**Prompt:**
In the material below, change every "screenshot" to "screen capture" and write the lines out again with nothing else altered. Leave out the pictures.

· · ·

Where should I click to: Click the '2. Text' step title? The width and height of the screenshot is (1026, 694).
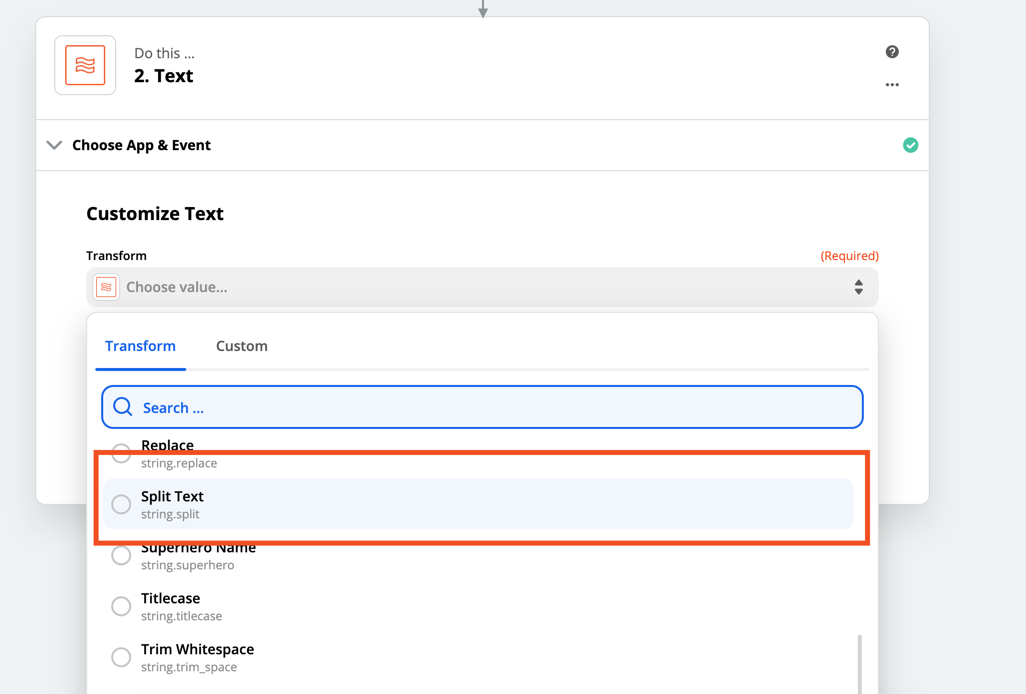[164, 76]
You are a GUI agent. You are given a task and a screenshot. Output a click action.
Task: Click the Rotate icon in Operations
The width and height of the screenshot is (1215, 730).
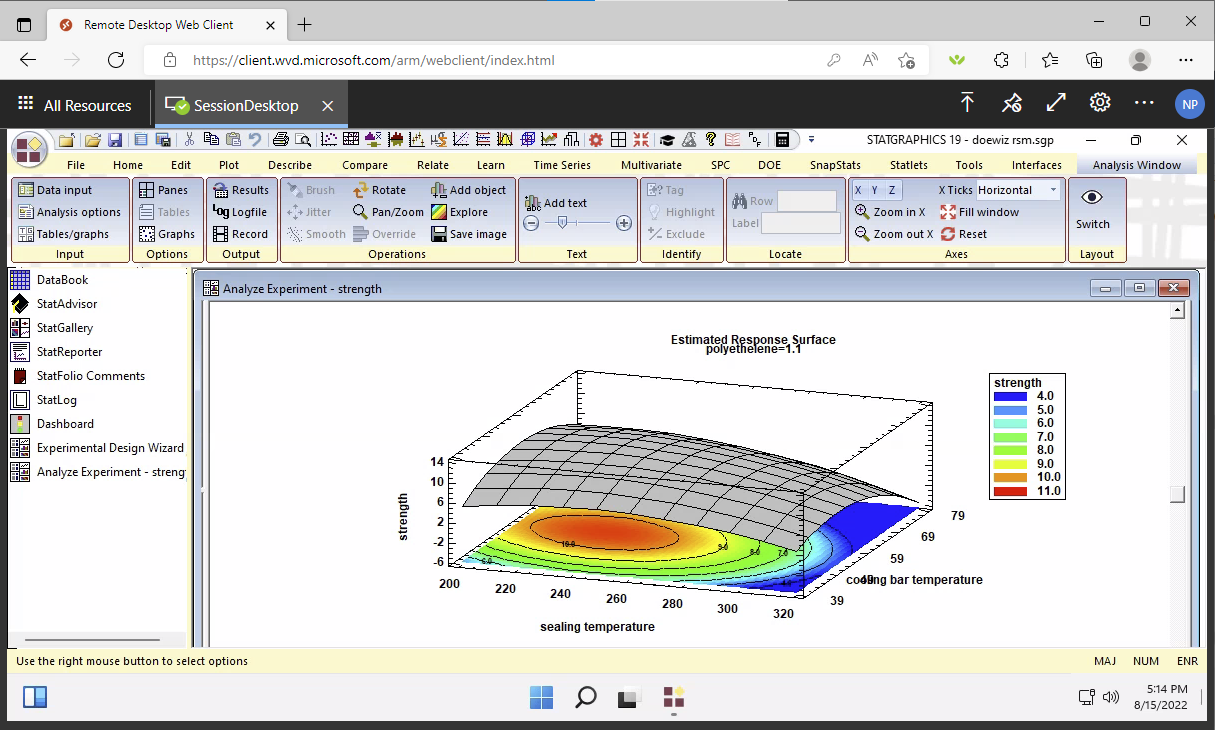[361, 190]
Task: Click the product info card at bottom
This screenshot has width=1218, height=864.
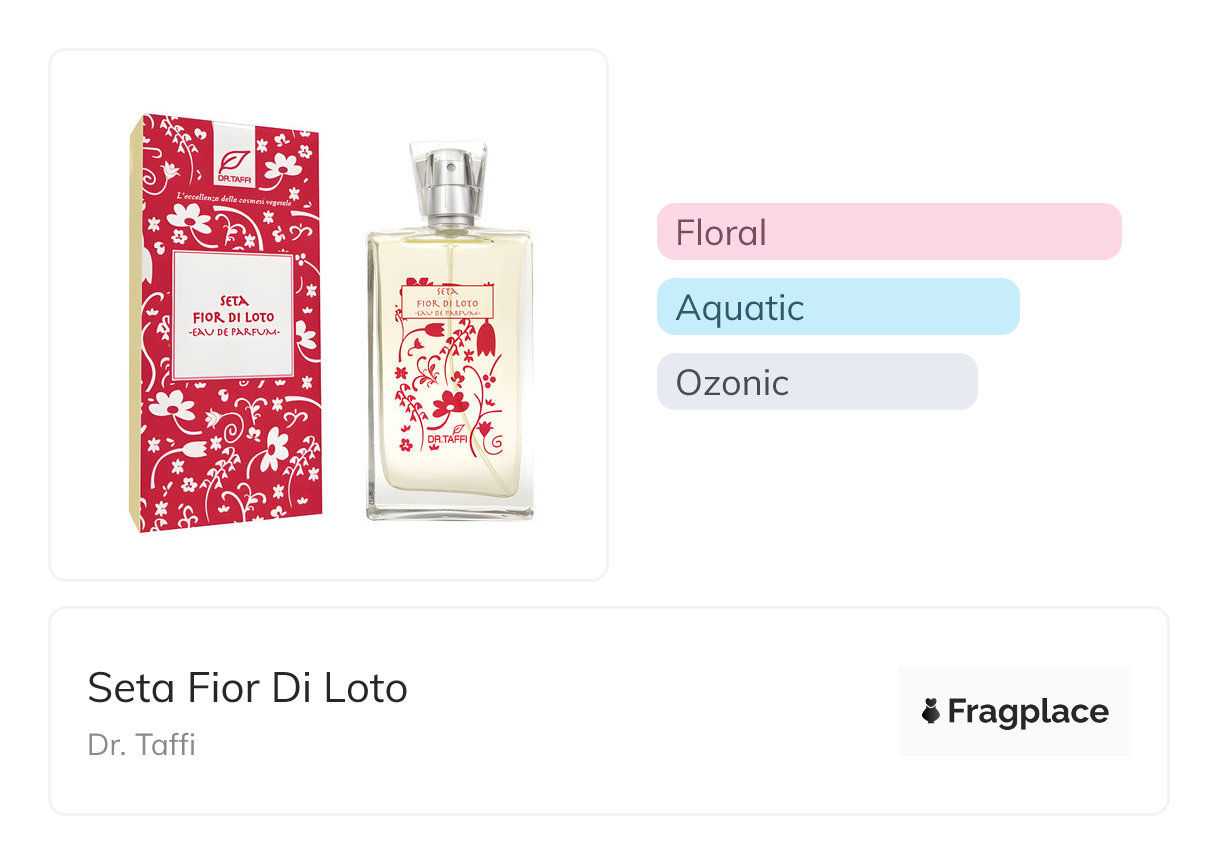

· · ·

**Finished answer:**
Where should I click to: Click the '2. Text' step title? The width and height of the screen capture is (1026, 694).
[164, 76]
You are a GUI agent. You are given a task and a screen capture. Output a click action.
Task: Click the Rotate icon in Operations
The width and height of the screen capture is (1215, 730).
[361, 190]
Task: Click the product info card at bottom
This screen capture has width=1218, height=864.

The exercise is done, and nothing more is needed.